Advancing research and reproducibility

Open source is a pillar of AI research and reproducibility, yet the general lack of transparency in AI R&D severely limits scientific progress. Research institutes like BAAI and Ai2 and grassroots initiatives like EleutherAI, the BigScience Workshop, and LAION are concrete examples of the implementation of open science principles in open source AI development, from documenting their processes to sharing weights, code, and datasets for others to use, scrutinize, learn from, and build on their work. Looking forward, participants advocated for designing public research grants for AI R&D that incentivize require open science practices, as well as investing in public research infrastructure and open source AI applications in public benefit domains.

 

Facilitating enterprise adoption of open source AI solutions

Participants highlighted the need to bridge the gap between how well models perform on benchmarks in controlled research settings versus real-world, regulated contexts. This includes developing evaluation tools and benchmarks, as well as improving the minimum level of transparency provided about model training processes to facilitate due diligence. In addition, companies should collaborate on the development of open source frameworks and open standards in emerging domains like AI agents before being prematurely locked into proprietary systems.

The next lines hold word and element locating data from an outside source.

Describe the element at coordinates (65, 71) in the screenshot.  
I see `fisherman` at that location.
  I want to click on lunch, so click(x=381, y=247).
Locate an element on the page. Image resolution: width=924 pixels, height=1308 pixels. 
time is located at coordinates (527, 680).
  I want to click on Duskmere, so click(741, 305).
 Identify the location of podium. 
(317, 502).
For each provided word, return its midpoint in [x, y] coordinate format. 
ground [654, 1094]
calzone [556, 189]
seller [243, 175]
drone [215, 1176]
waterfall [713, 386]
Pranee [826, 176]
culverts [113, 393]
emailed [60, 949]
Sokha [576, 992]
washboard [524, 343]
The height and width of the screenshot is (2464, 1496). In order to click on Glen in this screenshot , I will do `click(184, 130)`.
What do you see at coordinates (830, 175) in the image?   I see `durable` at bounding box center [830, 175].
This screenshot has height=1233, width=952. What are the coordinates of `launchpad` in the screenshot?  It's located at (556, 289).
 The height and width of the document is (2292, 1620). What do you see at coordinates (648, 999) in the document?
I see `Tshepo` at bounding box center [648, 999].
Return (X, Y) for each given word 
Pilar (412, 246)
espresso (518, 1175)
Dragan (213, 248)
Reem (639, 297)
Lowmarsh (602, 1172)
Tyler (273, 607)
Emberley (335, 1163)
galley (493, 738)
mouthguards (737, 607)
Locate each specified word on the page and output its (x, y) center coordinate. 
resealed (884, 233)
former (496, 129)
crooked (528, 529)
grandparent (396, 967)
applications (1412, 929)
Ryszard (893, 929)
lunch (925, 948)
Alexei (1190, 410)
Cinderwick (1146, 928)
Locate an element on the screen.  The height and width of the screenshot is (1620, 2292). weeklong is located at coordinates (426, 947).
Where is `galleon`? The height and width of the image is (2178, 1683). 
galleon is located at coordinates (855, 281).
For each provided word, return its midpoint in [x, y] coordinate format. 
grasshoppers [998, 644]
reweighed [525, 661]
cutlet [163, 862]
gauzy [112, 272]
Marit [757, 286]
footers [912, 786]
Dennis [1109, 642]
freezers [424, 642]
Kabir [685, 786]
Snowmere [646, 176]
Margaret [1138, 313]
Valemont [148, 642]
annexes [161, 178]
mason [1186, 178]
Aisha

Open source foundations were highlighted as organizations that provide neutral platforms and open governance that can facilitate such collaborations.

 

Promoting responsible practices in the open source community

Open source provides inherent advantages through transparency and distributed auditing, yet the speed of AI innovation demands proactive approaches to responsible development. This includes developing open source evaluation frameworks and benchmarks for AI safety, creating educational resources on responsible practices and regulatory compliance, and leading by example as practitioners. For example, the BigCode project trained StarCoder2, an open LLM for code, using Software Heritage's code archives in compliance with the latter’s ethical principles about training LLMs on their code archive. Subsequently, BigCode released the ethically trained model, the filtered Stack v2 training dataset, as well as a research paper detailing their code filtering process for others to use, study, learn from, and build on. 

 

A collaborative path forward

The forum's most important insight may be that these challenges require collaborative solutions. No single stakeholder group can address the challenges facing the open source AI ecosystem alone. Instead, success depends on building bridges between researchers and industry, governments and open source communities, local initiatives and global platforms. Towards this end, the recommendations in the report provide signposts that can guide the global community towards fostering a vibrant, collaborative, and sustainable open source AI ecosystem. 

 

Cailean Osborne, PhD, is a Senior Researcher at the Linux Foundation, where he conducts strategic research and advocacy for promoting openness in AI. He has a PhD in Social Data Science from the University of Oxford, where he wrote his thesis on collaboration dynamics in the open source AI ecosystem.